To validate the system’s prediction accuracy, the researchers tested various algorithm models with up to 135 variables, including clinical, pharmacy, lab and demographic data. They also compared MySurgeryRisk’s ability to predict surgical complications with outcomes projected by surgeons in 100 cases. The algorithm was significantly better than surgeons at predicting blood clots in veins. It was essentially equal to its human counterparts in forecasting the probability of neurological complications, delirium, sepsis and prolonged mechanical ventilation.
Having an AI system for predicting surgical outcomes offers myriad benefits for patients, physicians and the health care system as a whole. For patients, surgery and its risks are pervasive: The average American can expect to have seven operations during his or her life and about 1.5 million U.S. patients develop a complication from a surgery each year. Postoperative complications occur in as many as 32% of procedures and a major complication can cost as much as $11,000, the researchers noted. MySurgeryRisk may also prove particularly helpful for physicians who are less experienced at predicting postoperative complications, said Bihorac,
An AI system like MySurgeryRisk is meant to augment surgeons’ skill and experience as well as expedite their decision-making, Bihorac said. While planning surgery, the discovery of higher risks could prompt a doctor-patient conversation about whether surgery is truly appropriate.

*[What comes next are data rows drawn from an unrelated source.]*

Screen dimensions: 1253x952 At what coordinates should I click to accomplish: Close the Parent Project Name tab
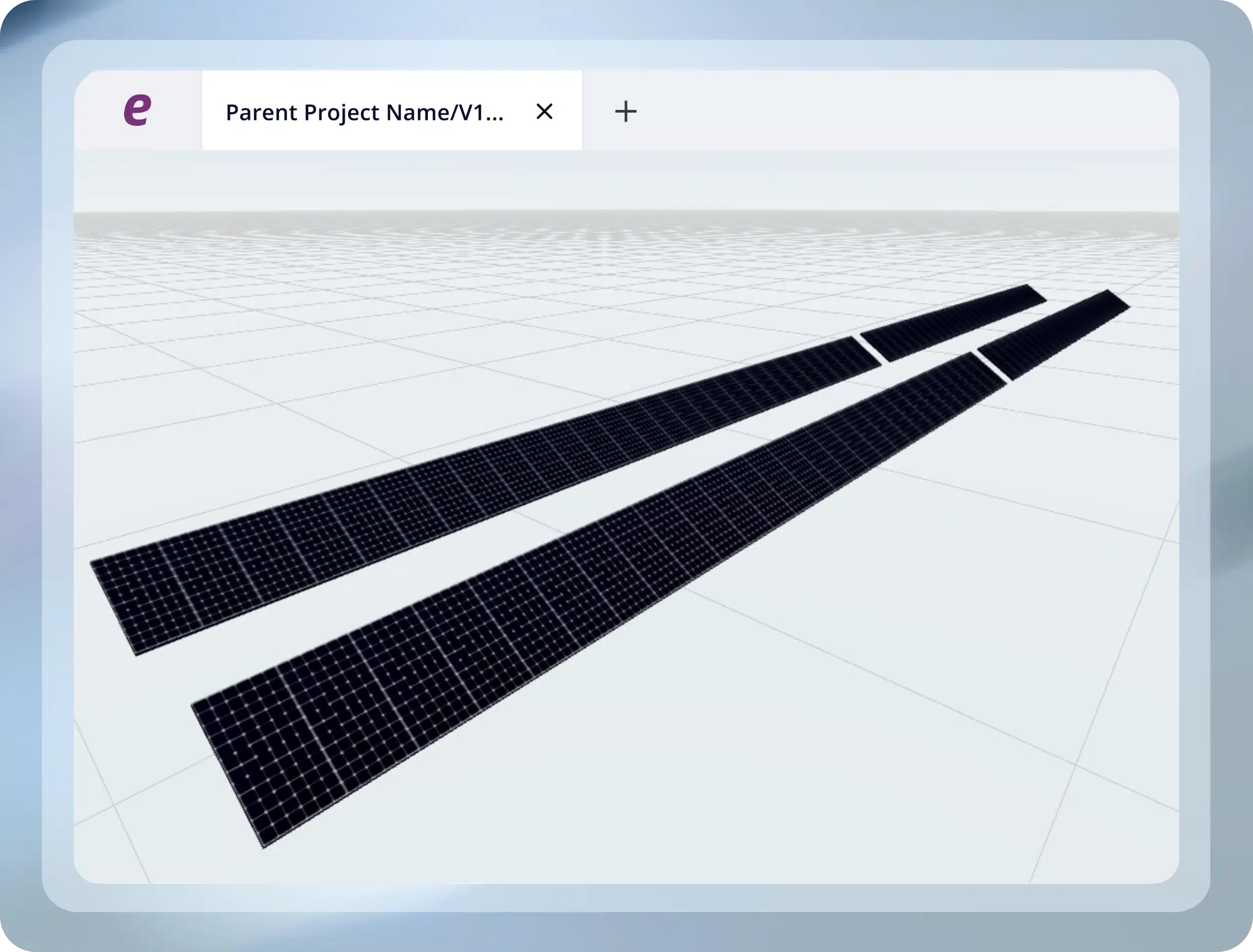[544, 112]
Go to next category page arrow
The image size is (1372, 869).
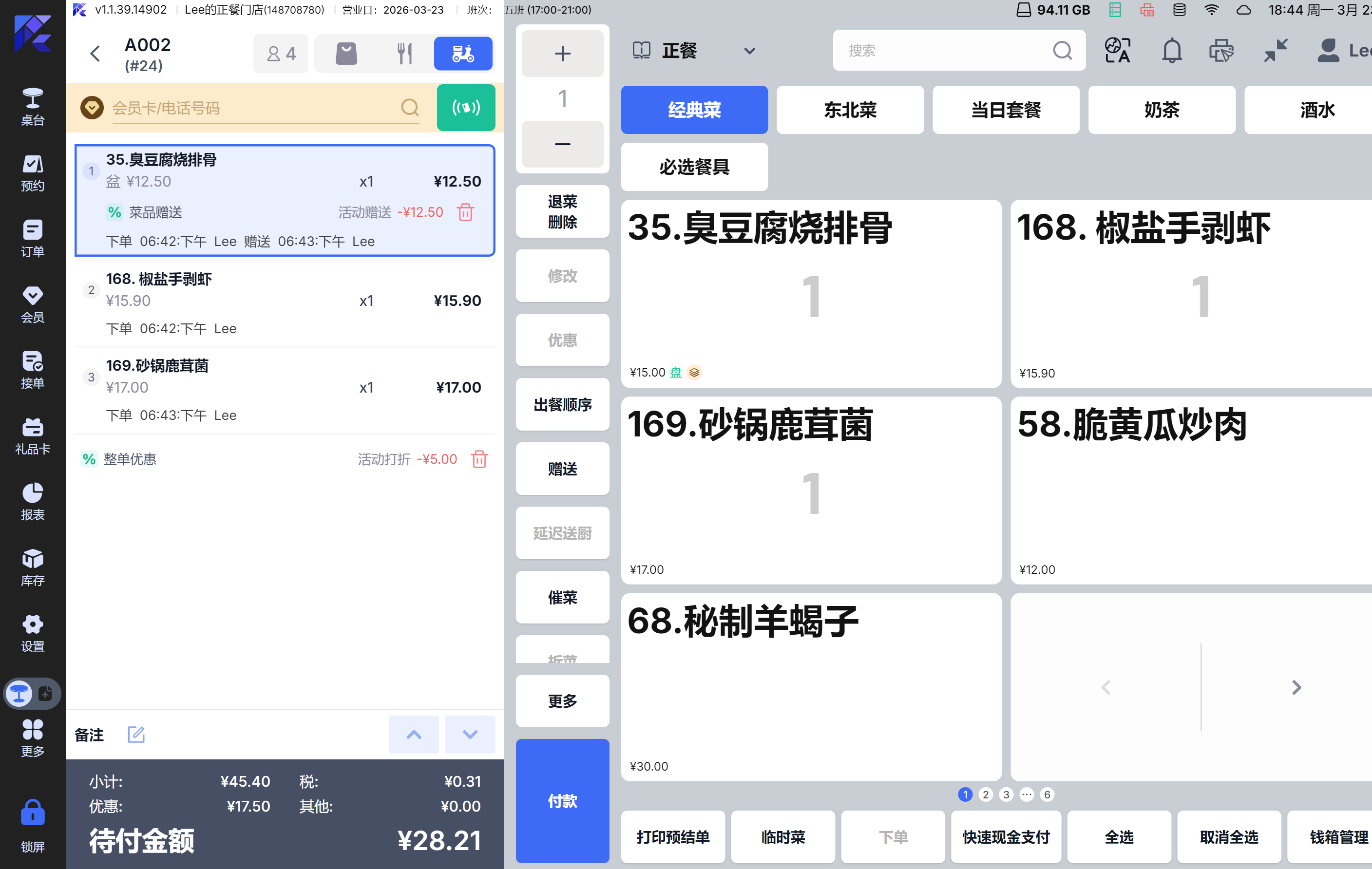pyautogui.click(x=1296, y=687)
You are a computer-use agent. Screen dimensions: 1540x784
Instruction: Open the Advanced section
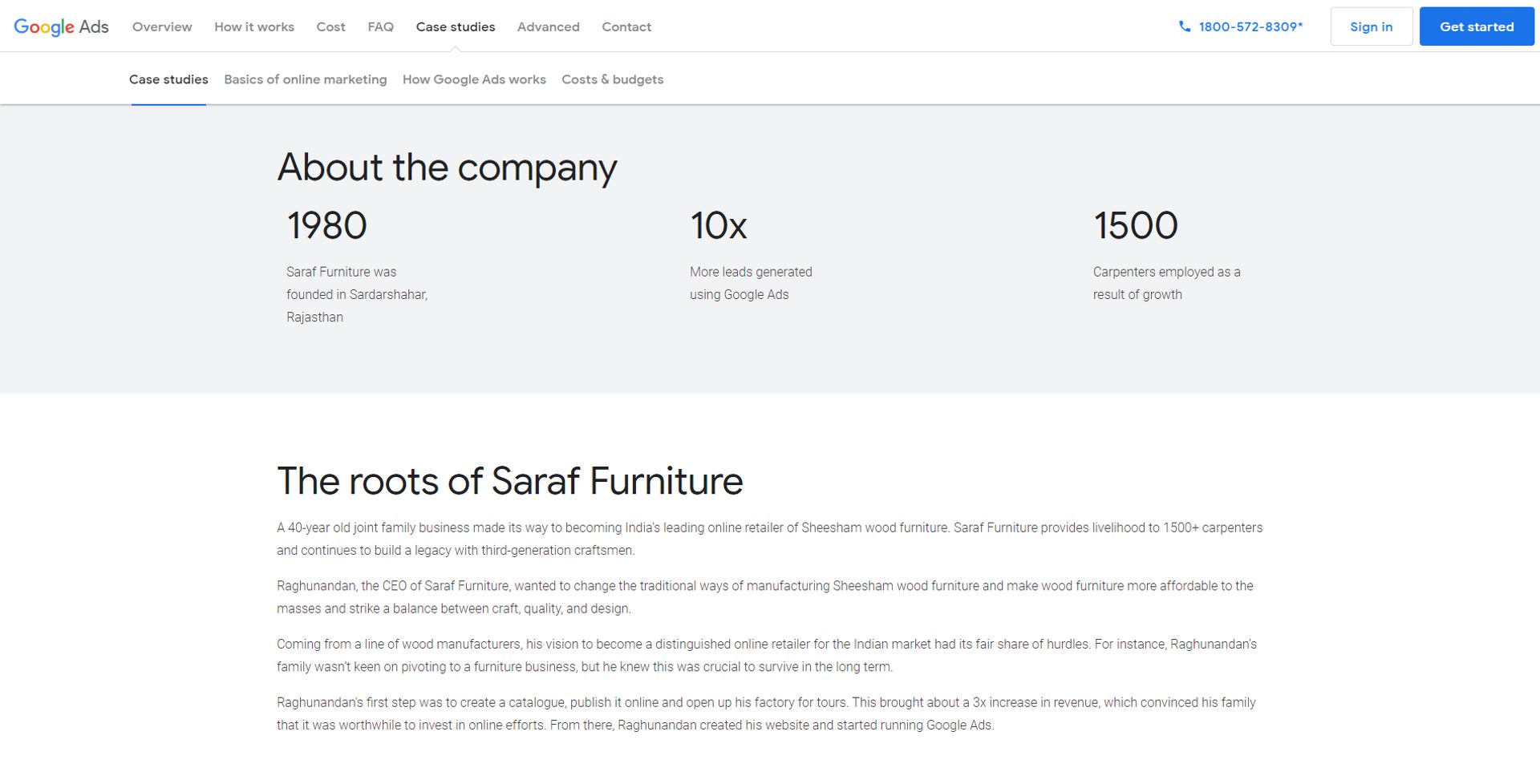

It can also be a reliable bellwether: Knowing that a patient is at high risk of complications allows surgeons to be more strategic in the operating room, such as using individualized blood pressure management.
The system is also unique and valuable in the way it collects data and distributes real-time information to physicians. In an operating room, thousands of data points that are potentially relevant to surgical complications — such as information from ventilator monitors and anesthesia devices — now go uncollected. Bihorac and her colleagues are working on ways to gather that data to make MySurgeryRisk even more precise.
The new findings build on two other successful validations of MySurgeryRisk. In 2019, the researchers published a smaller study comparing surgical complication predictions from the algorithm with those from a group of 20 physicians. In the second study, they tested the algorithm’s accuracy at calculating the risk of eight major complications among more than 51,000 surgical patients at UF Health Shands Hospital between 2000 and 2010. The system predicted complications with accuracy ranging from 70% for wound complications to 80% for sepsis.
Developing and testing MySurgeryRisk has been a collaborative, interdisciplinary effort involving experts across the UF campus, Bihorac said. A group of 22 engineering and medical researchers initially helped to develop and test the algorithm. Co-authors of the latest paper include Yuanfang Ren, Ph.D., a postdoctoral associate with expertise in computer science and software engineering; Tyler J. Loftus, M.D., an assistant professor with the UF department of surgery; Parisa Rashidi, Ph.D., an associate professor with the J. Crayton Pruitt Family department of biomedical engineering and co-director of the UF Intelligent Critical Care Center; and Matthew Ruppert, a medical student and clinical research coordinator and data analyst with the UF College of Medicine. Researchers from the UF departments of anesthesiology, medicine and electrical and computer engineering contributed to the latest findings.
Next, the researchers want to expand validation testing of MySurgeryRisk at other sites around the state and make the system more widely available on mobile platforms, Bihorac said.